I have a fair amount of non-fiction in overseas magazines (and there are probably blogs and websites in the darker recesses of the internet); fiction (sketches and parodies) in student magazines; some short plays performed - and a lot of unfinished drafts (ranging from a couple of paragraphs to sixty pages or so). I'm also - not lazy, but I have too many ideas, and find it difficult to focus on just one; and I need an outside stimulus to write. (The stimuli are not always appropriate: exams - on Red Bull?) When I finally write a novel, I might adopt Douglas Adams's technique of stitching loosely connected scenes into a semi-coherent whole.
As a writer, my problems are:
I'm good at writing "clever" and "funny", but not so good at characterisation. Or, rather, normal, naturalistic characterisation. My characters tend to be vivid, larger than life, but also completely mad or exuberantly repellent. I think "I shall write something serious and profound!" - and end up writing comedy instead (although often with a satirical bite).

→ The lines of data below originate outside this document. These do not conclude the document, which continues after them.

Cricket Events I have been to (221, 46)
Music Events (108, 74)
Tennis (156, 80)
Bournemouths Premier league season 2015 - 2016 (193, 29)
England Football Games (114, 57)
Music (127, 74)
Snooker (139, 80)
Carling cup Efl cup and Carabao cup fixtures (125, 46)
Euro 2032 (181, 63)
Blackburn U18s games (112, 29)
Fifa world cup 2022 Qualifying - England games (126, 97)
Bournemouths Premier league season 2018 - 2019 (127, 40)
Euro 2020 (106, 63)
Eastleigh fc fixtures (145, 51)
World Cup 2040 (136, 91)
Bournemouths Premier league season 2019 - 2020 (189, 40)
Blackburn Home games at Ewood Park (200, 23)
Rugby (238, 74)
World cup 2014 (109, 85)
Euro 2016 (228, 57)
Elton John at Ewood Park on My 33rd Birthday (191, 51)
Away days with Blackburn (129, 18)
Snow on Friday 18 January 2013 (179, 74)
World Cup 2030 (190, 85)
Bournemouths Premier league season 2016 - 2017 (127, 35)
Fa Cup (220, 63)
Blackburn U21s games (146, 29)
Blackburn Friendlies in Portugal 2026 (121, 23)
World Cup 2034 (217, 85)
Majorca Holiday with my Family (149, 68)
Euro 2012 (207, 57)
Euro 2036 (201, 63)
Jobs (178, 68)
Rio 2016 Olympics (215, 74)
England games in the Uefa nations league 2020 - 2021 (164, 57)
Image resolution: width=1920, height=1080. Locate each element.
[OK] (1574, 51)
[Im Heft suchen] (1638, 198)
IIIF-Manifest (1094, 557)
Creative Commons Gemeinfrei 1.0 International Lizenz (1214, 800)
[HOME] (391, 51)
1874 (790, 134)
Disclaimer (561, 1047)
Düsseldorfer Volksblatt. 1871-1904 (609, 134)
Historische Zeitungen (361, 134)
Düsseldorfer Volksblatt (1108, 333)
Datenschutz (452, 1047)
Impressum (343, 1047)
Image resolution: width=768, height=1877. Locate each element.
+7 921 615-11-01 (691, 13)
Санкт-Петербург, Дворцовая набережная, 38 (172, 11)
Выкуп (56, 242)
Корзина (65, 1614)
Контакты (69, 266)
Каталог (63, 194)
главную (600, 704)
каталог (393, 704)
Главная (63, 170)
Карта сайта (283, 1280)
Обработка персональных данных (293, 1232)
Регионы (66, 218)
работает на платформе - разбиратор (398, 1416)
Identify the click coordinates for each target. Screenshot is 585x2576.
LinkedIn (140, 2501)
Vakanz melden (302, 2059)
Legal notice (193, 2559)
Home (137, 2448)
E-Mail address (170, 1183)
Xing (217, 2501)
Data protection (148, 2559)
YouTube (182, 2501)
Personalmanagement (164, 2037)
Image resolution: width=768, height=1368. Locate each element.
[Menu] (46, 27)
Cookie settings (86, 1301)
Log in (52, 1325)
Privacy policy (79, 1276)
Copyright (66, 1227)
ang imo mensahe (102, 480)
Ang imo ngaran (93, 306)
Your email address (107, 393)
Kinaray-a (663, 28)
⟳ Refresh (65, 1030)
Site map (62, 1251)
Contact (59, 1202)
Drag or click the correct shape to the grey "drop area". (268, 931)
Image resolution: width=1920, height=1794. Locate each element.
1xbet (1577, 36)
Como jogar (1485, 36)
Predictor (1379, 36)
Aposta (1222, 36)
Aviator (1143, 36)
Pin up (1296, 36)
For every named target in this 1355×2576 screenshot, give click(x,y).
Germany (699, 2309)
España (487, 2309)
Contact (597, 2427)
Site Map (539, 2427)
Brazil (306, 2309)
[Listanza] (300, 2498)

There's the besetting temptation to have fun, and to play with language and storytelling as an end in itself. (This can come across either as amusing or as self-indulgent.) Jouissance! And then I find myself in a sticky situation.
I suddenly realise that I'm writing in the style of Bloggs, or that I'm drawing my ideas and influences from other books, and so end up writing meta-fiction.
Oh, and schoolwork was undisciplined and wildly digressive, eclectic, 'self indulgent' (i.e., don't follow guidelines), and I treated assignments as a challenge. (The (ENFP?) teacher who suggested 'doing whatever makes you feel happy - write backwards if you like' spoke too soon.)